Efectivamente, en 926 los magiares llegaron al monasterio y lo hallaron vacio, salvo una mujer encerrada. Enfurecidos por no hallar nada que saquear, pues conocían de la riqueza del monasterio, rompieron las tejas de la ermita, hallaron a Wiborada de rodillas, orando, y a golpe de hacha le destrozaron la cabeza. Luego incendiaron el monasterio. A los pocos días, un reducido grupo de monjes volvió al monasterio a inspeccionarlo y encontraron el cuerpo de la mártir desangrado y con la cabeza rota e irreconocible. Fue enterrada provisionalmente hasta que se reparó la iglesia incendiada en la iglesia del monasterio y fue trasladada a la iglesia abacial, comenzando su culto inmediatamente. Posteriormente su hermano sería enterrado allí también y venerado como santo, así como su compañera, la Beata Rachildis (23 de noviembre) que sí se había ido con los monjes, y luego regresó a su celda, donde vivió otros 21 años.. En el primer lugar de enterramiento su hermano plantaría hinojos que siempre se mantenían verdes, aún en las heladas invernales.

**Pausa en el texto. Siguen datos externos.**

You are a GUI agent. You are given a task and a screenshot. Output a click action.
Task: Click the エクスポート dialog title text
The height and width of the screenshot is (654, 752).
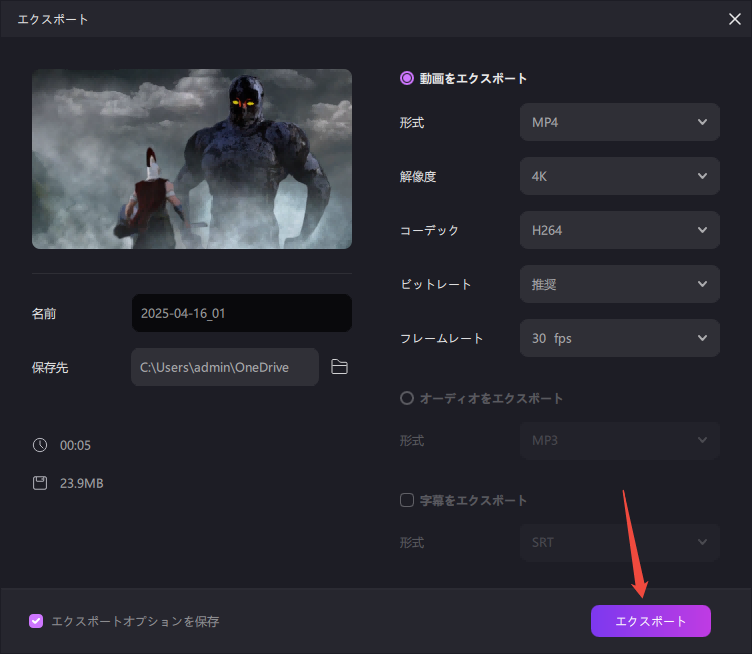[x=53, y=19]
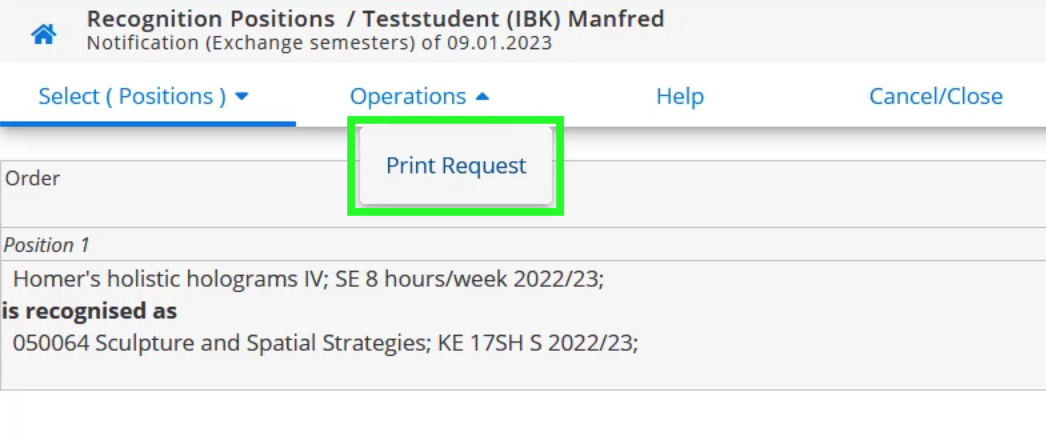1046x440 pixels.
Task: Open the Help menu item
Action: pos(680,96)
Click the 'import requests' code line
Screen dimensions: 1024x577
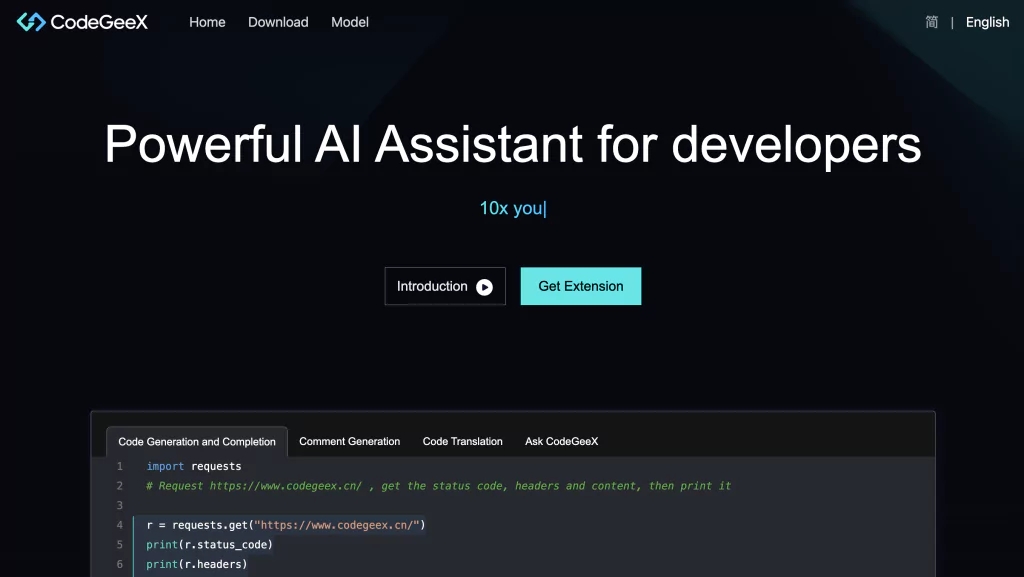point(194,466)
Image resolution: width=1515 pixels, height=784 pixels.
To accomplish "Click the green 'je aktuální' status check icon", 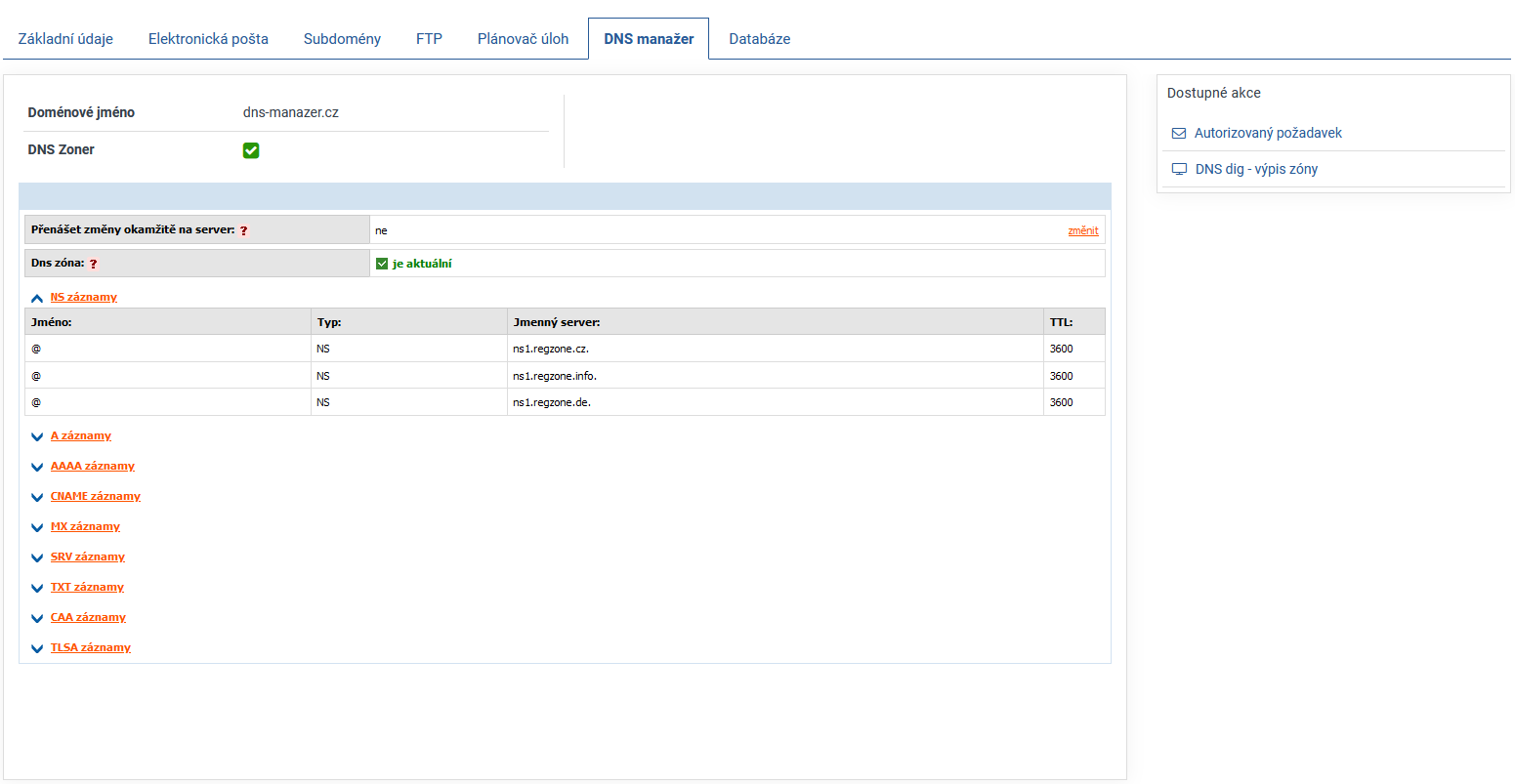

Y vuelve a ser pionera Wiborada, pues fue la primera mujer en ser canonizada formalmente por un papa, fue Clemente II, en1047, con un proceso canónico muy parecido al actual. Curiosamente, no lo lo necesitaba, pues al ser mártir el proceso no sería necesario, pues la Iglesia enseña que los mártires entran directo al cielo. Otra curiosidad, y no son pocas: el primer santo canonizado oficialmente fue San Ulrich, su dirigido. Wiborada es patrona de las bibliotecas, librerías y libreros, clubes de lectura, sirvientes y cocineros.

Fuente:
-"Santa Wiborada. Mística y mártir, patrona de los bibliotecarios". JAIME MARTÍNEZ GONZÁLEZ. 2005.